[Your objective] The answer must be every line of the data that holds the word "will".

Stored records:
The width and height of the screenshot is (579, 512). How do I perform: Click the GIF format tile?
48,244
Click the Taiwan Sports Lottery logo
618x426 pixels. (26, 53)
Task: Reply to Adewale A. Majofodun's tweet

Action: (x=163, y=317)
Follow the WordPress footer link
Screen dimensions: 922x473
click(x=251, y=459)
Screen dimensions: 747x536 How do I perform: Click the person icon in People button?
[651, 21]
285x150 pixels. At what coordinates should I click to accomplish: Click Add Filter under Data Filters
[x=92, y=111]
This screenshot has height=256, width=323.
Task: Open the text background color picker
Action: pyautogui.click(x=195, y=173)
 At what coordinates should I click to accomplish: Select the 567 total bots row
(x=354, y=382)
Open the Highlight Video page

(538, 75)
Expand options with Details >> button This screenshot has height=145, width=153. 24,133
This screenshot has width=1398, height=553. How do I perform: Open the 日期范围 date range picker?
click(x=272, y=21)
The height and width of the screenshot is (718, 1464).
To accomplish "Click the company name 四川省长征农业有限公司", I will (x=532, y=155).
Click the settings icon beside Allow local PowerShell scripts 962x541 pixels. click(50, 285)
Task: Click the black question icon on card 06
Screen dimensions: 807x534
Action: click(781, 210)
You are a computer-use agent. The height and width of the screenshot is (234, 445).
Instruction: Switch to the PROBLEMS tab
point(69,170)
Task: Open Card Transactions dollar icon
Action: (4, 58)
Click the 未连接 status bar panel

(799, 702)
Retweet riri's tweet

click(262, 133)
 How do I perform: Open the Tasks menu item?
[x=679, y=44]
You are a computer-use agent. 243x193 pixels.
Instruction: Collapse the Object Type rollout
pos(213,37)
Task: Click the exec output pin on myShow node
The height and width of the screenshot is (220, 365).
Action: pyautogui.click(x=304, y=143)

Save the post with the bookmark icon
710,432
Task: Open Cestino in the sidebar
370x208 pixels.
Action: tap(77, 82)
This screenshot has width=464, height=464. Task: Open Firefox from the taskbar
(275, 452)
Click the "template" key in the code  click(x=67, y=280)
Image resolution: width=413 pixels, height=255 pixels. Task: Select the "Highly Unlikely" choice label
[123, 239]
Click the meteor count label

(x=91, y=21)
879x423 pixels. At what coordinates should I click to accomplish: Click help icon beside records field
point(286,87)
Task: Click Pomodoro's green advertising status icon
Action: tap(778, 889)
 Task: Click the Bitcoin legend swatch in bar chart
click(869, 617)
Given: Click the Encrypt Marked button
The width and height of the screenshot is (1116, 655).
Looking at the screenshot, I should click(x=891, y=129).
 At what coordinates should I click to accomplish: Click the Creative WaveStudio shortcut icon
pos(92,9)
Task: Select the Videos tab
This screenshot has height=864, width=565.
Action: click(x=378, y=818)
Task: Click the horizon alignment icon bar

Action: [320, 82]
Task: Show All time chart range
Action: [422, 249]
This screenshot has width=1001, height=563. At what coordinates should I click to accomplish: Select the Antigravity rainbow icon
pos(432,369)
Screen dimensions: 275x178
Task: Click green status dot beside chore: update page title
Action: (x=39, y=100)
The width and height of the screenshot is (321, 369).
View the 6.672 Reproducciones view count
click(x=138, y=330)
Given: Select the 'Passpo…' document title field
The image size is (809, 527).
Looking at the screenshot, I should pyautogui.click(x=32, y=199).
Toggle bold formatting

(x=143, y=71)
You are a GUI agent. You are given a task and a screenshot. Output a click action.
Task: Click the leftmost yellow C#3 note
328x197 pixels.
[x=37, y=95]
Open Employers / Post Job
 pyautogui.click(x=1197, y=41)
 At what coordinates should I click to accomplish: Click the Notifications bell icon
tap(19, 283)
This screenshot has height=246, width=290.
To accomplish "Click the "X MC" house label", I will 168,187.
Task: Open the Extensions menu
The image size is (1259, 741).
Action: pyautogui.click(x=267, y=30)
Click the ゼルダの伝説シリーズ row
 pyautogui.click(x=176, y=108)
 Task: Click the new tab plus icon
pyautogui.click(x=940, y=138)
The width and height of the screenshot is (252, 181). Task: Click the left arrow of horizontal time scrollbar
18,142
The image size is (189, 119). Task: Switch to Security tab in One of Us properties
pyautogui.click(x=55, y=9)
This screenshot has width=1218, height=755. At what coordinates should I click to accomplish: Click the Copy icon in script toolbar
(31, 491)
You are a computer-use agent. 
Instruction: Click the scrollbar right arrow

[Reply to the task]
To accomplish "Click the company name 四川省长征农业有限公司", I will (x=532, y=155).
To accomplish "Click the "X MC" house label", I will 168,187.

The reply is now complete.